Texte de la page:
= = = =
Jeune Afrique : Les firmes investissant dans les technologies de l’information (TI) se plaignent souvent de la difficulté qu’elles éprouvent à recruter des ingénieurs. Pourtant, la Tunisie forme beaucoup de diplômés en informatique, dont chacun reconnaît la valeur. D’où vient le problème ?
Youssef Souli : Il faut distinguer deux phénomènes. D’abord – c’est vrai dans tous les pays du monde -, la demande est supérieure à l’offre, car les TI sont en plein essor. Ensuite, s’agissant de la Tunisie, c’est vrai que les ingénieurs en développement sont très bons et très demandés. L’existence de ce vivier relativement bon marché incite les entreprises étrangères à s’implanter. Mais au bout de deux ou trois ans d’expérience réussie, nos ingénieurs regardent vers l’international pour donner un coup d’accélérateur à leur carrière, car on leur offrira de meilleures conditions matérielles. Et souvent ils se laissent débaucher, d’où un taux de turn-over assez élevé au sein des entreprises. Le marché du travail s’est mondialisé
Quels sont les autres secteurs porteurs, ceux pour lesquels vous recevez le plus de demandes ?
La santé. Les firmes tablent sur une forte croissance des ventes de matériel médical et pharmaceutique au Maghreb, et en Afrique noire francophone, car les gouvernements, qui mettent progressivement en place des systèmes d’assurance-maladie, équipent les hôpitaux en matériel lourd, type scanners ou IRM (imagerie par résonance magnétique). À cela s’ajoutent les cliniques privées, dont l’activité, en Tunisie, est dopée par le tourisme médical. Beaucoup d’entreprises ouvrent désormais des bureaux de liaison, des représentations commerciales, afin de développer le marché maghrébin. L’effervescence touche aussi l’hôtellerie, des hôtels pharaoniques sont en construction en Libye ; l’Algérie, qui accuse un déficit en matière d’hébergement, s’équipe, les profils des managers tunisiens et marocains sont très demandés en ce moment.
= = = =
Parties de l'exercice:
1. Dans l'entretien sur l'emploi en Tunisie, qu'est-ce qui dope l'activité des cliniques privées tunisiennes ?
2. Reprenez l'entretien sur l'emploi en Tunisie juste après sa dernière phrase et poursuivez-le.
Les lignes qui viennent ensuite forment un matériau distinct, sans rapport avec l'entretien sur l'emploi en Tunisie.
= = = =
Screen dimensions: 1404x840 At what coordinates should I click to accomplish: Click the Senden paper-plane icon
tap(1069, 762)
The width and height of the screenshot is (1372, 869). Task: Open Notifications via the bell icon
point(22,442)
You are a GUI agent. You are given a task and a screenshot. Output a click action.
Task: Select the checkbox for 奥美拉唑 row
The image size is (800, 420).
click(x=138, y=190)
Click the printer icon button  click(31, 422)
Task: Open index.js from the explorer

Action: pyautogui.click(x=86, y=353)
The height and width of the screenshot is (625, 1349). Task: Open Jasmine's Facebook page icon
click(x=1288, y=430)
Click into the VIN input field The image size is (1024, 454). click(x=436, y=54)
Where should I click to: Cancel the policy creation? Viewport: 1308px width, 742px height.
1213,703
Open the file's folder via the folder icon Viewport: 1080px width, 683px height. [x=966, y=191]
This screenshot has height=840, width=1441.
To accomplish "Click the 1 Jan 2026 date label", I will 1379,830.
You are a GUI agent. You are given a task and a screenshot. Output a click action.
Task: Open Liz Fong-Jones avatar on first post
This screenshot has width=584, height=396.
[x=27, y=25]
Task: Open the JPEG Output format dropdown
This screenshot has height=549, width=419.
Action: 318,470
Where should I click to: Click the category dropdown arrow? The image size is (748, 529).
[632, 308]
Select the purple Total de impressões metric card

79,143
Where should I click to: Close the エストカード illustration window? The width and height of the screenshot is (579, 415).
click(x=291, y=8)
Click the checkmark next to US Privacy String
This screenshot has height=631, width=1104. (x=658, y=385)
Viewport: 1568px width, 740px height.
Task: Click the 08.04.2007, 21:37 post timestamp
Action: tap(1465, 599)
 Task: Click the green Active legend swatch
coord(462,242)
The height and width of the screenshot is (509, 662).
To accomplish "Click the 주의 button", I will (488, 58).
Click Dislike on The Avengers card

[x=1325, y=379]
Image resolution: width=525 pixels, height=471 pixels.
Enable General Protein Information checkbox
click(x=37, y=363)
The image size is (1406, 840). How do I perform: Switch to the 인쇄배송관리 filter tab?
= = = =
Liste des réponses:
1. Le tourisme médical.

2.
Justement, quelles sont les compétences les plus recherchées, et pourquoi ?
Les sociétés, qu’elles soient locales ou étrangères, raisonnent global : elles veulent des compétences aptes à communiquer dans les trois langues d’affaires que sont l’arabe, le français et l’anglais, et qui ont une expérience internationale. La Tunisie est un petit marché, arrivé à maturité dans nombre de secteurs. Les entreprises tunisiennes sont dans l’obligation de s’attaquer aux marchés du Maghreb et de l’Afrique noire francophone, d’y décrocher des contrats, pour assurer leur croissance. Les sociétés étrangères investissent en Tunisie, car il y existe des opportunités, mais également parce que ce pays va leur servir de plate-forme maghrébine, voire africaine. Les recruteurs vont s’arracher à prix d’or un profil polyglotte et ayant une bonne connaissance des marchés voisins et africains.
De plus en plus de Tunisiens rêvent de s’expatrier à Dubaï ou aux Émirats, où les salaires sont mirobolants et les opportunités nombreuses
On note une vraie euphorie pour le Moyen-Orient. Les Émiratis mènent une campagne marketing très réussie, et, dans l’esprit des diplômés, Dubaï a un peu pris la place qu’occupait le Canada il y a une dizaine d’années : celle d’un eldorado. Attention aux mauvaises surprises ! Gagner 3 000 à 4 000 dollars aux Émirats peut s’avérer moins intéressant que 1 500 à 2 000 dinars en Tunisie, car on vivra loin de sa famille, on peut perdre des avantages en termes de couverture sociale, et le coût de la vie est beaucoup plus élevé. Mais si on part dans de bonnes conditions, tout le monde y gagne : l’individu et le pays, car l’expatrié pourra servir de pont entre la Tunisie et les Émirats, et alerter, grâce à sa connaissance du marché, les entreprises tunisiennes sur les opportunités existantes.